Kylian Mbappe ‘prepared to sign a new PSG deal and wait two years for Real Madrid move… but the French giants will demand MORE than the £198m they paid for Neymar in 2017’
Kylian Mbappe is reportedly prepared to sign a new deal with Paris Saint-Germain and wait two years before securing a dream move to Real Madrid.
Mbappe’s current PSG contract expires in June 2022 and the striker could agree to a new deal that has a clause enabling him to eventually join Real for a specific fee, as reported by AS.
Real are currently enduring financial difficulties relating to their wage bill, and Mbappe is prepared to wait for the situation to improve before he makes the switch to the Spanish capital.
Kylian Mbappe could sign a new deal at PSG before making the switch to Real Madrid
Real have already borrowed €100 million (£87million) for the development of their stadium, with a further €275 million (£241million) to be borrowed in June this year and then another €200million (£175million) in June 2022.

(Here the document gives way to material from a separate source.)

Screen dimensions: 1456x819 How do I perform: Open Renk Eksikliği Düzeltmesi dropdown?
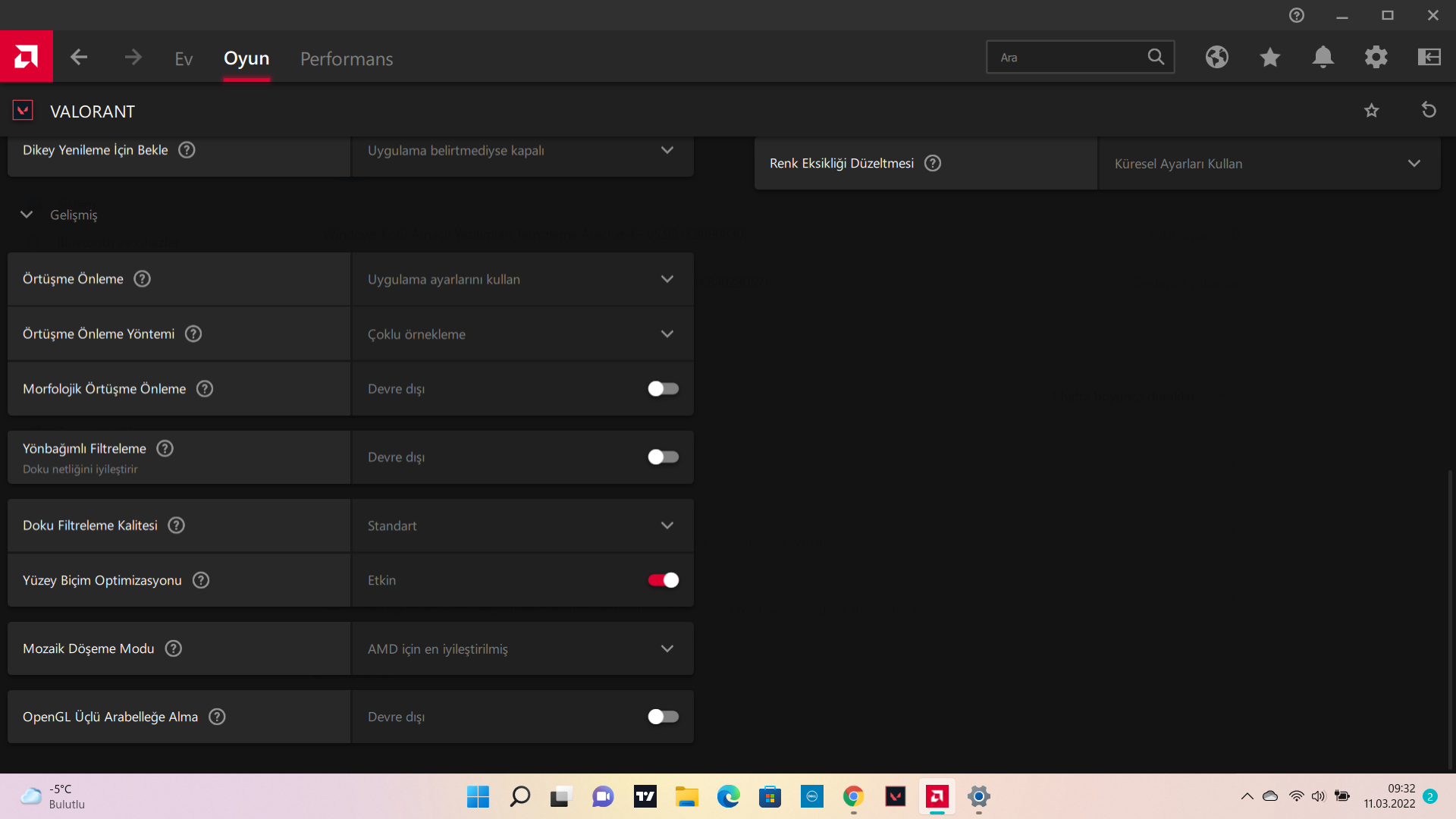coord(1269,164)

When he was growing up, Mbappe dreamed of playing for Real and idolised Cristiano Ronaldo.
PSG are adamant that if they do eventually sell Mbappe then they will demand more than the £198million they paid to sign Neymar in 2017, which remains a world-record fee.
Real initially estimated that they would have to pay around €150 million (£131million) for Mbappe – but the actual fee is likely to be far higher.
Mauricio Pochettino, who was appointed as PSG manager last month, is determined to keep both Mbappe and Neymar.
If PSG sell Mbappe they will demand more than the £198million they paid for Neymar in 2017
PSG manager Mauricio Pochettino is determined for the club to keep Mbappe and Neymar
There have been suggestions that Neymar will sign a new four-year deal with PSG and there is hope that Mbappe will also extend his stay at the club.
Mbappe currently earns around €21million (£18million) per year at PSG but would face a significant reduction if he made the switch to Real.
So far, Mbappe has scored 107 goals in 149 appearances for PSG since moving to the French capital in 2017.